Look through the listing below and write out exactly the lines from the line with "Given: Toggle Beiträge ablehnen switch on" to the line with "Select the Rising absences list row", both included, and no others.

Records shown
Segment Open

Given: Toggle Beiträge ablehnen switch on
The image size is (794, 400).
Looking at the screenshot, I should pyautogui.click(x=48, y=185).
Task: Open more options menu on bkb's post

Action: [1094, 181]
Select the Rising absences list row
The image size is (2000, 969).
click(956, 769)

Segment Closed
Segment Open

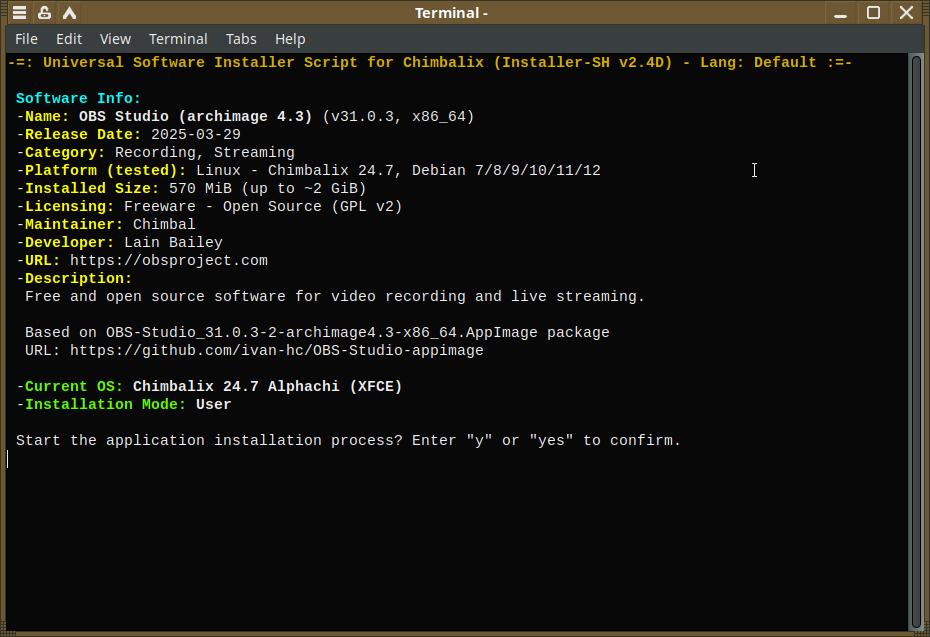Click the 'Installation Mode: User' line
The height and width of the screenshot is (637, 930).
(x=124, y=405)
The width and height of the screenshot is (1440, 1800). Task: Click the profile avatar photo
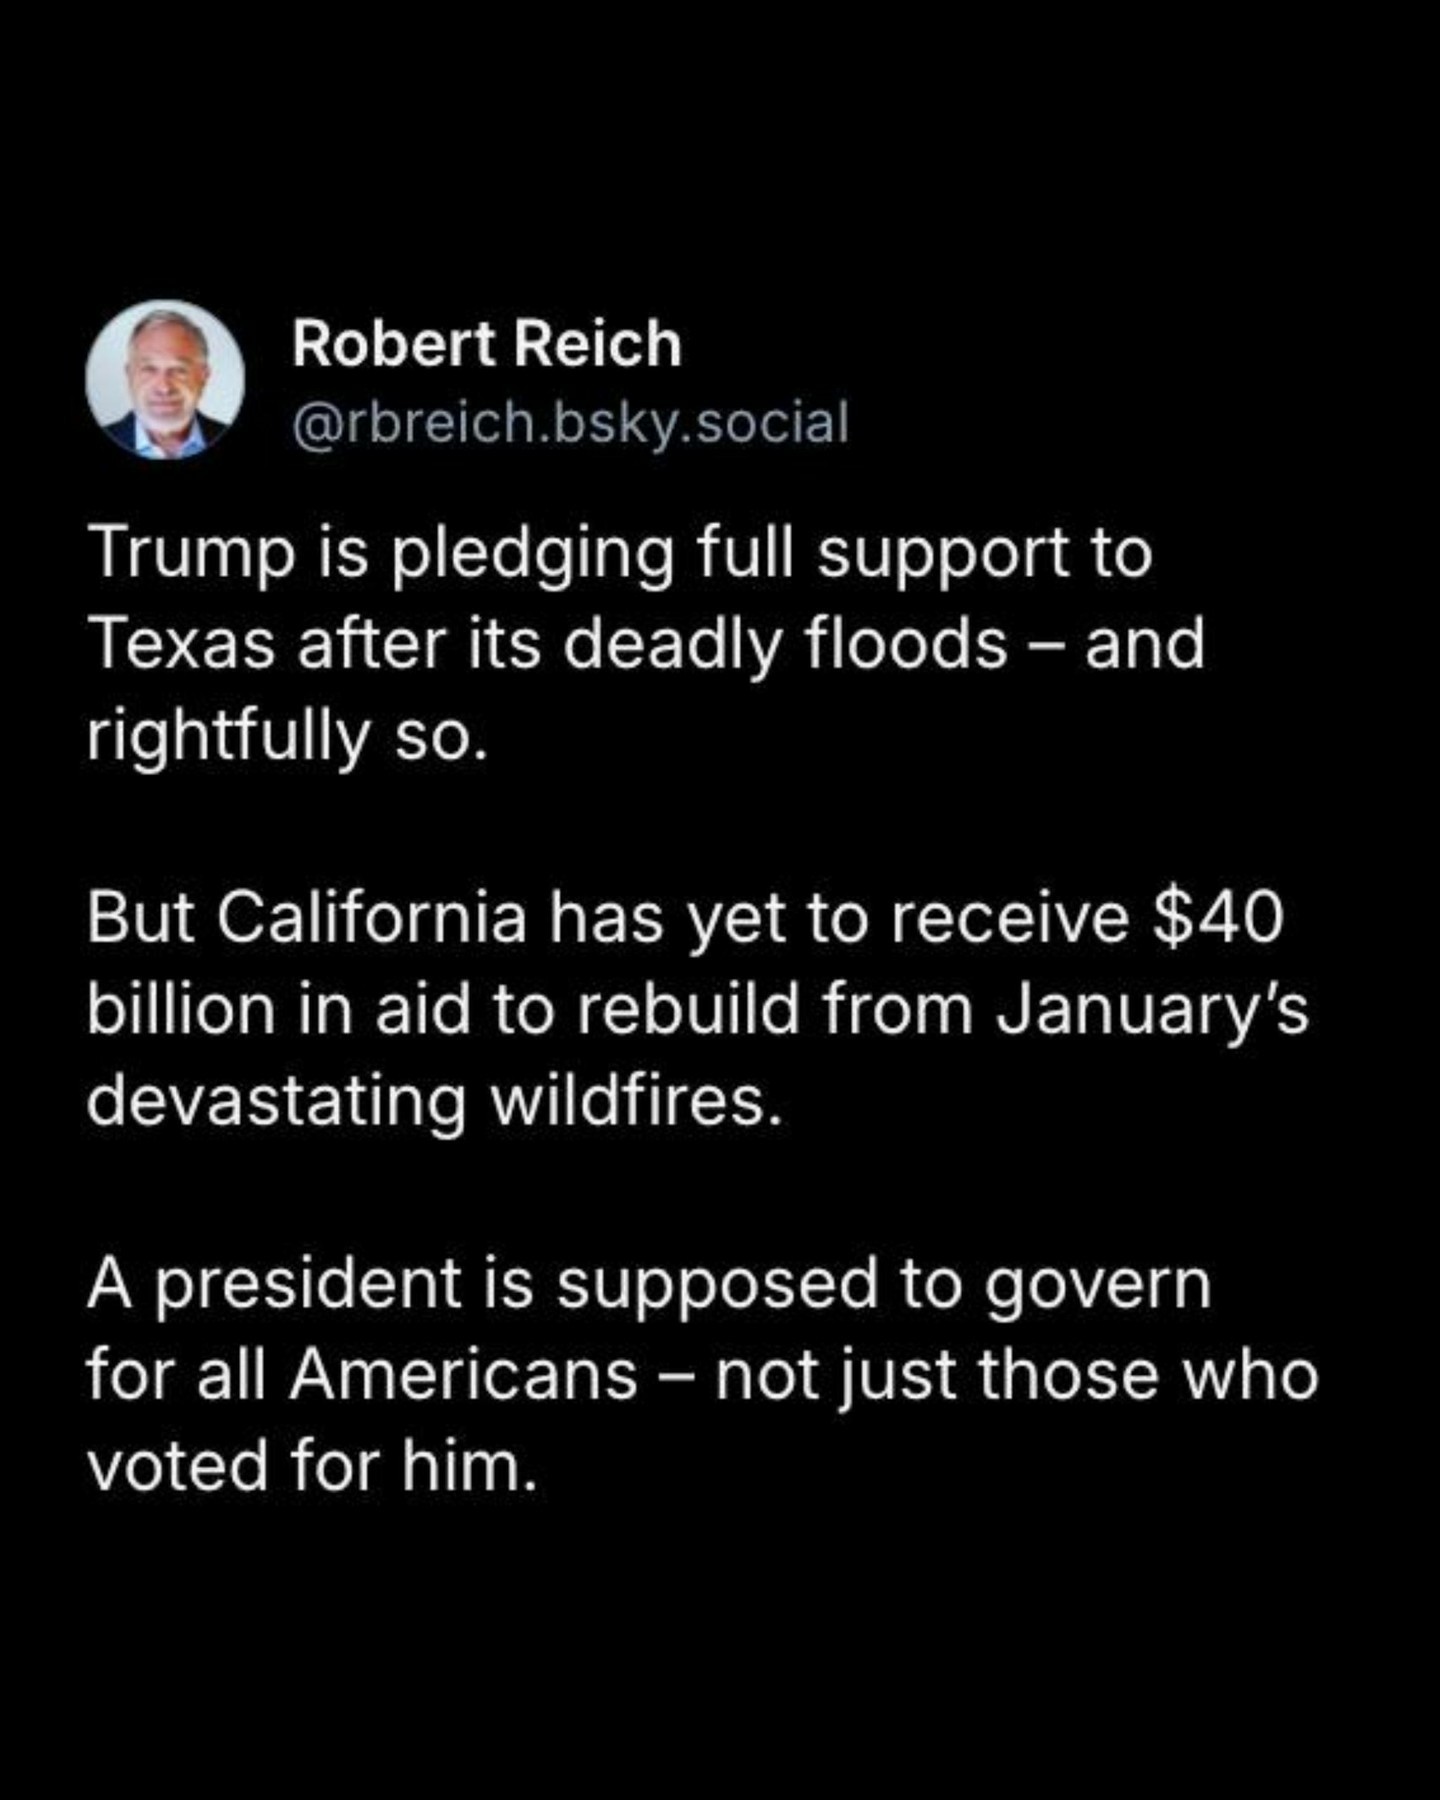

Segment Closed

Solution to this exercise
Given: Toggle Beiträge ablehnen switch on
The image size is (794, 400).
Looking at the screenshot, I should pyautogui.click(x=48, y=185).
Task: Open more options menu on bkb's post

Action: [1094, 181]
Select the Rising absences list row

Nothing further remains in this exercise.